Seis meses de grasa en las uñas, tuercas en los bolsillos, martillos resonando en el taller, pintura seca en los dedos, y conversaciones silenciosas con el pasado que me rodeaba. Había encontrado una extraña paz en el trabajo manual, una forma de canalizar mi tormento, de drenar la herrumbre de mi alma en algo tangible. Pero esa tarde… necesitaba ruido. Y licor. Algo que no oliera a moho, ni a tristeza familiar, ni a la ausencia ensordecedora de Germán. Algo que me sacudiera de mi propia inercia, de la burbuja de mi melancolía.
Me acerqué a uno de los trabajadores —el pintor, un hombre robusto con bigote canoso que ya estaba por entregar su obra maestra en la casa— y le pregunté con una media sonrisa, un destello de mi antigua personalidad que emergía de la sombra.
—Oiga… ¿le puedo preguntar algo? ¿Dónde se divierten los hombres solteros por aquí? Digo… los que están aburridos de estar solos.
El pintor soltó una carcajada discreta, sus ojos brillando con picardía, comprendiendo de inmediato mi necesidad.
—Jefe, si quiere mujeres y ruido, de ese que te quita el silencio de la cabeza, vaya a la discoteca del pueblo. La más ruidosa. Ahí llegan todas las solteras, las que no buscan cuentos de hadas… van por lo mismo que usted: aventuras fugaces, un buen rato y nada de ataduras.
Me dio el nombre del lugar, con una dirección sencilla, casi un susurro. Le respondí sin pudor, sin disfraz, mi voz grave resonando con una sinceridad inesperada.
—¿Chicas solteras buscando encuentros fugaces? Entonces le tomaré la palabra. Gracias.
—No se va a arrepentir, señor. Después me cuenta —remató el pintor, con un guiño cómplice antes de volver a su trabajo, dejando mi curiosidad picada.

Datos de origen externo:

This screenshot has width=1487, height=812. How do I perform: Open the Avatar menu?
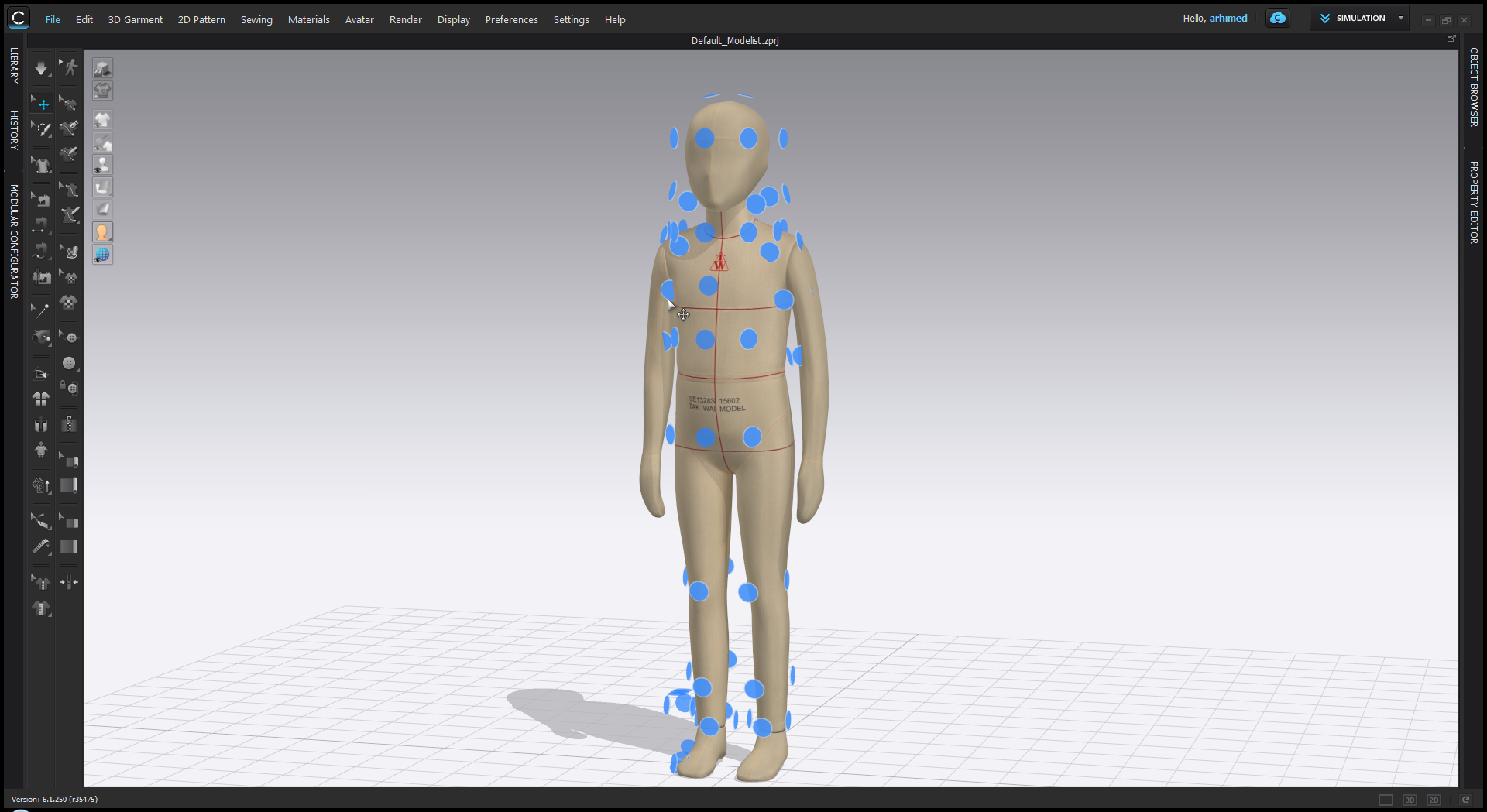pyautogui.click(x=359, y=19)

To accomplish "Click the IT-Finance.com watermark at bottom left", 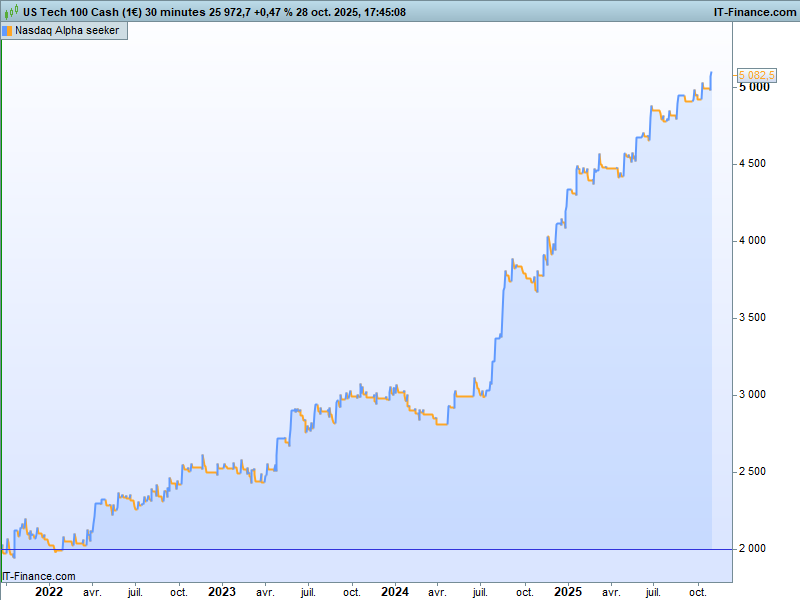I will [x=39, y=576].
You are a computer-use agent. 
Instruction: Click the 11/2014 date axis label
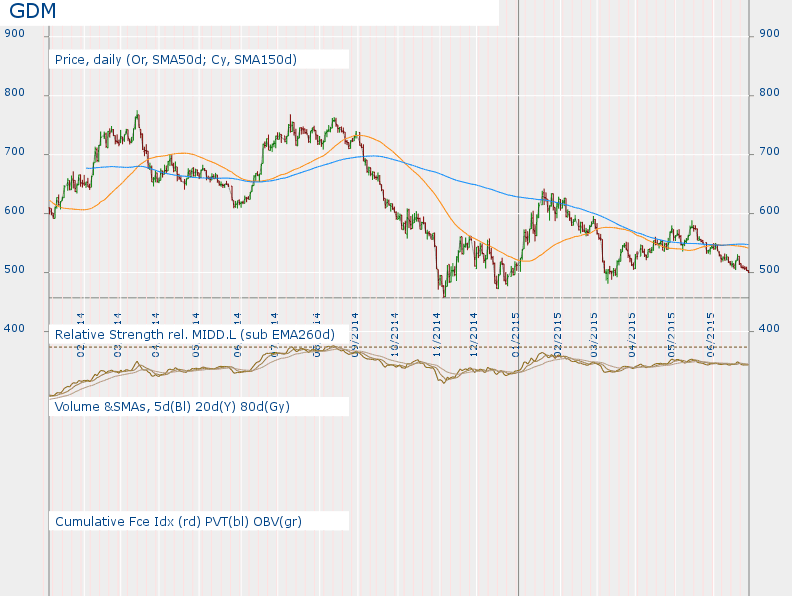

Y así fue. Pasadas las diez de la noche, dejé la casona como quien abandona un templo sin fe, un lugar que había sido mi claustro, mi celda voluntaria. Me dirigí al Refugio.
La discoteca se llamaba El Refugio, un nombre irónico para mi, que había buscado exactamente lo contrario durante seis meses. Era pequeña, antigua, con paredes de ladrillo que sudaban humedad y un piso de madera que vibraba bajo mis botas italianas al ritmo incesante de los bajos. No era mi hábitat natural, no. Los clubes exclusivos de Mayfair o los salones discretos de Ginebra eran mi reino. Pero después de meses ahogado en el silencio monástico de los establos, el olor a pintura seca en mi estudio y el eco persistente de recuerdos que se negaban a morir, necesitaba una dosis de caos. Ruido. Y, sobre todo, licor que quemara el camino hasta el olvido.
Apoyado en la barra pegajosa, el codo rozando un charco de cerveza derramada, bebía whisky puro. Mi camisa blanca de lino, de un corte impecable, estaba remangada hasta los codos, exponiendo la red de líneas geométricas que cubrían mi antebrazo, mis cicatrices tatuadas. El hielo chocaba contra el cristal con un tintineo que se perdía en la cacofonía de la música, un pequeño sonido que solo yo podía discernir en el estruendo. Bebía, sorbo tras sorbo, con la misma intensidad con la que había conducido kilómetros en la oscuridad o cerrado tratos millonarios. Como si esperara algo. O a alguien. La verdad era que no lo sabía. Había un vacío, una inquietud que ni la velocidad ni el alcohol conseguían llenar del todo.
Pedí otro whisky. Lo bebí con lentitud, sintiendo el ardor del alcohol quemar mi garganta, como si esperara algo. O a alguien. Aunque aún no sabía a quién.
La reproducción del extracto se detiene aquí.